EXERCISE: Scan the records and identify every line in which the string "Zoom" occurs, then return those lines.

[[ INPUT FOR THIS TASK, beginning ]]

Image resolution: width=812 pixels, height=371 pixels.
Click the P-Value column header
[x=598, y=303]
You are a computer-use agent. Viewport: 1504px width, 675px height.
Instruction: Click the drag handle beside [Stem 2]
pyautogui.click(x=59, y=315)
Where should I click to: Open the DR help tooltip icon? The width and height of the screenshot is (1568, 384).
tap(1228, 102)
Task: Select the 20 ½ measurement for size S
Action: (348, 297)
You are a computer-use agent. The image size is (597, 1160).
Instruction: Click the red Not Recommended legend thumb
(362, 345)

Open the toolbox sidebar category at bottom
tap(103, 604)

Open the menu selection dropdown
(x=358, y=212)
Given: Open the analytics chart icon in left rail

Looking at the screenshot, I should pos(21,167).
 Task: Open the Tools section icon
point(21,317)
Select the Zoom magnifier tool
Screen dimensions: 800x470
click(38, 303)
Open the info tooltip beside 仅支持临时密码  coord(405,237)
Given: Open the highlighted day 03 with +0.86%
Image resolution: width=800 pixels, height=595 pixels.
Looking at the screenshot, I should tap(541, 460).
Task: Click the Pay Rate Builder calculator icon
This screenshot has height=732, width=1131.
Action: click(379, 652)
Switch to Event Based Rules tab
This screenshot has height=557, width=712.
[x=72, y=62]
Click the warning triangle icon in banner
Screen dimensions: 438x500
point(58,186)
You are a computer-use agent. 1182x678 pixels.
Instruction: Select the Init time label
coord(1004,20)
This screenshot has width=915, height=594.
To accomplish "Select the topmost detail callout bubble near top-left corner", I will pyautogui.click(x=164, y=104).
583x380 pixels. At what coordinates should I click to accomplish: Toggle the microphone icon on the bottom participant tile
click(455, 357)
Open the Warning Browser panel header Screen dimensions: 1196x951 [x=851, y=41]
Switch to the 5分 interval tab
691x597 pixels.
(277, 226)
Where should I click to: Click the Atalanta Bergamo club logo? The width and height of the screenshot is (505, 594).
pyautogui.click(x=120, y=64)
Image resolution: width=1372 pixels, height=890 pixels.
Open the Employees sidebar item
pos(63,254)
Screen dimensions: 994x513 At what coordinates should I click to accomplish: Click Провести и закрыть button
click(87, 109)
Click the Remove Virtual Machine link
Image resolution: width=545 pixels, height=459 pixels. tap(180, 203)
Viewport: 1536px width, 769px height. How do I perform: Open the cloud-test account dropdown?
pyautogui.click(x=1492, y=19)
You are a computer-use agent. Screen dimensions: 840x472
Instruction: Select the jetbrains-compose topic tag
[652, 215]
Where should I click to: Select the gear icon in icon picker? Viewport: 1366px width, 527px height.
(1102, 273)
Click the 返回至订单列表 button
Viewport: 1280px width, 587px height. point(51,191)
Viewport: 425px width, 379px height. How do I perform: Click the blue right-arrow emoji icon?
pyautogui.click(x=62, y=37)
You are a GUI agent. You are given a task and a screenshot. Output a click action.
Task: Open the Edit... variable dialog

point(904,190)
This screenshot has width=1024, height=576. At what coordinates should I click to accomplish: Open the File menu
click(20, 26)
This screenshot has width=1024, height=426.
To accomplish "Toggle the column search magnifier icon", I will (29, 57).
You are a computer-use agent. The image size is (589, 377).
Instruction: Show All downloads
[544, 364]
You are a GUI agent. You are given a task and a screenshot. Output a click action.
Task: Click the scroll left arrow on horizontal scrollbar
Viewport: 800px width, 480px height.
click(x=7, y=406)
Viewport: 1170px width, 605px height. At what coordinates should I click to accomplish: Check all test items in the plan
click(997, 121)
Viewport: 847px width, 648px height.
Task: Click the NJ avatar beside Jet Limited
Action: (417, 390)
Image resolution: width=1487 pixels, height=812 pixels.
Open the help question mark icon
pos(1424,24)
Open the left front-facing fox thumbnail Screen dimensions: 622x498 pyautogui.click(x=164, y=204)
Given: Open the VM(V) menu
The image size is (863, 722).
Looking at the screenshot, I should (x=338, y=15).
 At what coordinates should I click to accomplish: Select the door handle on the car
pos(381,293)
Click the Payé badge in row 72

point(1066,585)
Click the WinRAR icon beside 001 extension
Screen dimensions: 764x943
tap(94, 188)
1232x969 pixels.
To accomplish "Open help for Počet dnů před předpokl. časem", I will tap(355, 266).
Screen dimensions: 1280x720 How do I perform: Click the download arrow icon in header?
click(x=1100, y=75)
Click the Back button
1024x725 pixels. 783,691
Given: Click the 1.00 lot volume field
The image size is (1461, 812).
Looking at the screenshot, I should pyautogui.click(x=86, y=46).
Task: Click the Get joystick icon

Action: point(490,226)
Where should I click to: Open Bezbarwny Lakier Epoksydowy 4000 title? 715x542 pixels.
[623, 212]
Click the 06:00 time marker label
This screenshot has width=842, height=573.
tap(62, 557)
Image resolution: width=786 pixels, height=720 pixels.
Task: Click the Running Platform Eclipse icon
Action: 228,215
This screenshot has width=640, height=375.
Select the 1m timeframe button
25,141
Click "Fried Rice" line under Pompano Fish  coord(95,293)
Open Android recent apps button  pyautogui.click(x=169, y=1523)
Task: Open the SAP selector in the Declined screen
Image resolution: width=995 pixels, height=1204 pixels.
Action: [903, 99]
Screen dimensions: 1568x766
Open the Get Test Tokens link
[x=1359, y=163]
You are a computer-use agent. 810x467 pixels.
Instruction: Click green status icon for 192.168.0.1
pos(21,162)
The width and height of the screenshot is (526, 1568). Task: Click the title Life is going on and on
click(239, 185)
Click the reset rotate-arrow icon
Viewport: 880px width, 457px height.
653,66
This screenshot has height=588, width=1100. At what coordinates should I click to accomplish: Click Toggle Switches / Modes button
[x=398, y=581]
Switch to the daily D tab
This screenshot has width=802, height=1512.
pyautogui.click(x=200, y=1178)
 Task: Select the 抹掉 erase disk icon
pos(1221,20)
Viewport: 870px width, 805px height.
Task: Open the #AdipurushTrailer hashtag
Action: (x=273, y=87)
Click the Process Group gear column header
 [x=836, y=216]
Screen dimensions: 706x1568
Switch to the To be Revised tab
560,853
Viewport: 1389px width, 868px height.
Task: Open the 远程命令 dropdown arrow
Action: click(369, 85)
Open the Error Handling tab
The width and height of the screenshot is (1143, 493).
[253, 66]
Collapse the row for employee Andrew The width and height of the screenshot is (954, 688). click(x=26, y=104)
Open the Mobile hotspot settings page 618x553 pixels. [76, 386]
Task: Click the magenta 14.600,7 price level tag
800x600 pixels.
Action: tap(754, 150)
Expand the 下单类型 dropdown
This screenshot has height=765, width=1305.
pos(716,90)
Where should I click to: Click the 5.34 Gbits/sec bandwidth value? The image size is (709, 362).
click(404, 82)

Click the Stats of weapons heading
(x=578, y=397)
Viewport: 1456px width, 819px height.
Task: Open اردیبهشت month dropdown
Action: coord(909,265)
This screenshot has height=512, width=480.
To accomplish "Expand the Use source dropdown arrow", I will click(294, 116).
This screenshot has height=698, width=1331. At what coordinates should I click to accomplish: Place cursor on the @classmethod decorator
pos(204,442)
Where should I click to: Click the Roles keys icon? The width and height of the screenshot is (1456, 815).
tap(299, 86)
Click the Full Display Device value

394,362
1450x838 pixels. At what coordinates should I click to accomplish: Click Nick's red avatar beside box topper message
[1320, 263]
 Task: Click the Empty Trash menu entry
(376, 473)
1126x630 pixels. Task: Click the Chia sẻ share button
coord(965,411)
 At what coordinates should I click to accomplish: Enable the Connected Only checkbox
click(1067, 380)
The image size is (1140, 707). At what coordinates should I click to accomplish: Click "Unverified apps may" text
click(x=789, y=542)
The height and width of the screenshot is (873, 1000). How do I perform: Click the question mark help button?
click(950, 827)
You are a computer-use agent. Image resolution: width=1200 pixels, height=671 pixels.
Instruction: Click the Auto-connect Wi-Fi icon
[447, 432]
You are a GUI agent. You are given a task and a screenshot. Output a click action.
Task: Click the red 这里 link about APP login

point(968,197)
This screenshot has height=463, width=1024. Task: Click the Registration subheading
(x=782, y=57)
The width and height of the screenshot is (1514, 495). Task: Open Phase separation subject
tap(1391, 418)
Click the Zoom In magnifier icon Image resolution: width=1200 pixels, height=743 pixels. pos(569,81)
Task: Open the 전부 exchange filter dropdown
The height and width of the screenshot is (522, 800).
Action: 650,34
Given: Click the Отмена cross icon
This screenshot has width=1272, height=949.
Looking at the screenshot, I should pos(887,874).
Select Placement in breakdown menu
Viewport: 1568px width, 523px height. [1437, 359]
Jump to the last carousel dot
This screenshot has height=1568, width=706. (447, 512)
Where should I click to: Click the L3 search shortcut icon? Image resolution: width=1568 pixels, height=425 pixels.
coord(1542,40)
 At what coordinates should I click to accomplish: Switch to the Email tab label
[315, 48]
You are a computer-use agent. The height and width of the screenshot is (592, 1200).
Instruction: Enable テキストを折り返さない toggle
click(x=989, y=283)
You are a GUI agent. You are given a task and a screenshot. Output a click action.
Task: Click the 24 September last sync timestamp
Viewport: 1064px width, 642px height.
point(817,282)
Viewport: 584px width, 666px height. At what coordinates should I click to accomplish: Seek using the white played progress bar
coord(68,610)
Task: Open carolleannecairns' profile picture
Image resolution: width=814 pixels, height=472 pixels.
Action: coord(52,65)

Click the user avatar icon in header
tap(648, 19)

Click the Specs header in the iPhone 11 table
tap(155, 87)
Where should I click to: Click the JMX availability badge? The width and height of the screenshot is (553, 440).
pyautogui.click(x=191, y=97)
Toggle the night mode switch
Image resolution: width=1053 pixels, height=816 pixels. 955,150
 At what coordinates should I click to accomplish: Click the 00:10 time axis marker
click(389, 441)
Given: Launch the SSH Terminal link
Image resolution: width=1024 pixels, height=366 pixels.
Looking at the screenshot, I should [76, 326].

[[ INPUT FOR THIS TASK, end ]]

TASK ANSWER:
Select the Zoom magnifier tool
Click the Zoom In magnifier icon Image resolution: width=1200 pixels, height=743 pixels. pos(569,81)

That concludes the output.